**TASK BRIEF**
Select from the records below every line that has the word "computer" in it.

Start of SUPPLIED MATERIAL

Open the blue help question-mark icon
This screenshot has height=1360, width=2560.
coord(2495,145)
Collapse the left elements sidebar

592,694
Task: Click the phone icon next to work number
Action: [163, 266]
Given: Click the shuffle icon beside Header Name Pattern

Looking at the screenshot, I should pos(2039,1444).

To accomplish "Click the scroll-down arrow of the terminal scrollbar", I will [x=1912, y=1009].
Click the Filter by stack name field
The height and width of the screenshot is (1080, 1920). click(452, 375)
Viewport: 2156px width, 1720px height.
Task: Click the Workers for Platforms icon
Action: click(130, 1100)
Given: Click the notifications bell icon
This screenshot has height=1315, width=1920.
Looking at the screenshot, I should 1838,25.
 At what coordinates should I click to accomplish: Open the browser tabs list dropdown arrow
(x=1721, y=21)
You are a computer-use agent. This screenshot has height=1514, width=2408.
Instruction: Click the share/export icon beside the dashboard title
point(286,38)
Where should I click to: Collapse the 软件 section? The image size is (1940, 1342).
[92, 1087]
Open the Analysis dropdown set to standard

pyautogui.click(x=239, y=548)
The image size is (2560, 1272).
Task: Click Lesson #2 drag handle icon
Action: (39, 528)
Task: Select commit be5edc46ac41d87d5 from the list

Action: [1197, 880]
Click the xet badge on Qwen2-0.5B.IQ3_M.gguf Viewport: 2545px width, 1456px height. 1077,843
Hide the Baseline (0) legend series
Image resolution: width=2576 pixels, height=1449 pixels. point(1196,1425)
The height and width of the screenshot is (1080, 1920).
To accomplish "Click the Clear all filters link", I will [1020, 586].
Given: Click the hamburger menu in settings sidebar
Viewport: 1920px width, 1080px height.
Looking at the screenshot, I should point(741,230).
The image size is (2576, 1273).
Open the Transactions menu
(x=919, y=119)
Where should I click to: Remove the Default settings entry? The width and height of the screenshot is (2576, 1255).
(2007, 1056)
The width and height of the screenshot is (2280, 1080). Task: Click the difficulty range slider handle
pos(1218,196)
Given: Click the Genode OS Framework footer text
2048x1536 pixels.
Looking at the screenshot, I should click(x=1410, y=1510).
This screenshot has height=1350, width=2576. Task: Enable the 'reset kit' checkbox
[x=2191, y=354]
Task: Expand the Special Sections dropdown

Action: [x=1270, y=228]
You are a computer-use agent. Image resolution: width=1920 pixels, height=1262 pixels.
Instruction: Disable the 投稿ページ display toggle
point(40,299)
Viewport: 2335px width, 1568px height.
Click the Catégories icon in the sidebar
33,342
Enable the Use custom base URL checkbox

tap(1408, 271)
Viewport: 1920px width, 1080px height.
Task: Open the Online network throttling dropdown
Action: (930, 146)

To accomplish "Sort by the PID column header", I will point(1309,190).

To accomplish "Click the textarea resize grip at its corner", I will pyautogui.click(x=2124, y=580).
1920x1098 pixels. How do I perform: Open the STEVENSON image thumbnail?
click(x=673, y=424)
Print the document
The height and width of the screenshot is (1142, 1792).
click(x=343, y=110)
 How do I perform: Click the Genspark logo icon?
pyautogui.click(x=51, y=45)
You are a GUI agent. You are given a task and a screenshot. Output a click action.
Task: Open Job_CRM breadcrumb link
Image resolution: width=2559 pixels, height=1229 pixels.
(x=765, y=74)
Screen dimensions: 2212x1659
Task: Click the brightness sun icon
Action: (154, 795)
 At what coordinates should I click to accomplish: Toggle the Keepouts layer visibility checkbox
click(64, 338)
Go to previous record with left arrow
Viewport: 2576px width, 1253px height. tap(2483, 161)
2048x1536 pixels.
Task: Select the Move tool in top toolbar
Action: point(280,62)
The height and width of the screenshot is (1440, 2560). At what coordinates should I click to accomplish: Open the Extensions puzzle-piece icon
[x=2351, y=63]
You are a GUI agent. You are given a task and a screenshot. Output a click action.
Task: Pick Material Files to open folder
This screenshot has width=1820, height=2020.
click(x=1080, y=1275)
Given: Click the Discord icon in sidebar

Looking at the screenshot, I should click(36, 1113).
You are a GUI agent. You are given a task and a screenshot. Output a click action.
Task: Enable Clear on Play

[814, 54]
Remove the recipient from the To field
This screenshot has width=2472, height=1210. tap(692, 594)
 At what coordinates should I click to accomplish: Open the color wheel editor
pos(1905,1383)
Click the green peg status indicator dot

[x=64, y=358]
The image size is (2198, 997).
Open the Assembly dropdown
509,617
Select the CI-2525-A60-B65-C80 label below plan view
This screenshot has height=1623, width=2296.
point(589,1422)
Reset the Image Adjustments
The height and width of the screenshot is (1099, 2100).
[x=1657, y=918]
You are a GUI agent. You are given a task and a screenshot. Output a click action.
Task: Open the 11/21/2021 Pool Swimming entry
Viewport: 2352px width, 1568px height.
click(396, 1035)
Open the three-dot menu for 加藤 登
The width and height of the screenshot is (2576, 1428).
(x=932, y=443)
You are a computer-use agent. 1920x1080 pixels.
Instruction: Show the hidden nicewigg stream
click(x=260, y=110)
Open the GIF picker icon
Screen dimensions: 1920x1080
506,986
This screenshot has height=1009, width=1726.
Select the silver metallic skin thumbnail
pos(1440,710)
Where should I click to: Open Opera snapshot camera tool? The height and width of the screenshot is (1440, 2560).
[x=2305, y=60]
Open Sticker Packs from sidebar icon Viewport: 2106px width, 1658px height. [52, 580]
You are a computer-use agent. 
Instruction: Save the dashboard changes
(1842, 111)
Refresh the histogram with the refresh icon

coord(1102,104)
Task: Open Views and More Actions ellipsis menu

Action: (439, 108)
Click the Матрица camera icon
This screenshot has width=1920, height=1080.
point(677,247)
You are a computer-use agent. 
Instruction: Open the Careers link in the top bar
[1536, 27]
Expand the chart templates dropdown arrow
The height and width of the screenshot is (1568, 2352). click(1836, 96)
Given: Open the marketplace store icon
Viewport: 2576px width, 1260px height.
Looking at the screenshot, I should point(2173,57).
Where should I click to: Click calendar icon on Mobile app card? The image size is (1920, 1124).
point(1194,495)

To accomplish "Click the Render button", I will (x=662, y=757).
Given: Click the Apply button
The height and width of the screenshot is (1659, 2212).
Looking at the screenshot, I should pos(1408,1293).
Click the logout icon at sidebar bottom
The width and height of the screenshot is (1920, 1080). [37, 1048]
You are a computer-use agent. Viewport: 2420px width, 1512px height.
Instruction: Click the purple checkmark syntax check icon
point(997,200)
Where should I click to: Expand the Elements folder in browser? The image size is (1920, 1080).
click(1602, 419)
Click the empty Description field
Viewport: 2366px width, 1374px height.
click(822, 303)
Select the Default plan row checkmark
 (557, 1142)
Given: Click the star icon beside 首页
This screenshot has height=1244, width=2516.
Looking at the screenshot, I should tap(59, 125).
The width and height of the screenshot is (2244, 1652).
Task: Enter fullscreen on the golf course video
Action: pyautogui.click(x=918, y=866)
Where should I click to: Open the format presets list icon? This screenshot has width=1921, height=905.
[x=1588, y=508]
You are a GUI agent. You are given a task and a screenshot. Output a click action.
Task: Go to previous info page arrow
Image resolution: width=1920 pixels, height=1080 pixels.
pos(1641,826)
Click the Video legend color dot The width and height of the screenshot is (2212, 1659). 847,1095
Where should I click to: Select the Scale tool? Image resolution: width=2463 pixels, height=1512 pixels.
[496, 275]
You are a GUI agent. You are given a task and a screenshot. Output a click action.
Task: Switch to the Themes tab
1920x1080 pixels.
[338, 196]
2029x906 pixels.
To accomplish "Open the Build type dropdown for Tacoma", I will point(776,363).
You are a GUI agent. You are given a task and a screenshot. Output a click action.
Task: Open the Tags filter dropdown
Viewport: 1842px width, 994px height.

End of SUPPLIED MATERIAL

**TASK RESPONSE**
You are a computer-use agent. This screenshot has height=1514, width=2408.
You are a computer-use agent. Image resolution: width=1920 pixels, height=1262 pixels.
You are a computer-use agent. 1920x1080 pixels.
You are a computer-use agent. 
You are a computer-use agent. 
You are a computer-use agent. Viewport: 2420px width, 1512px height.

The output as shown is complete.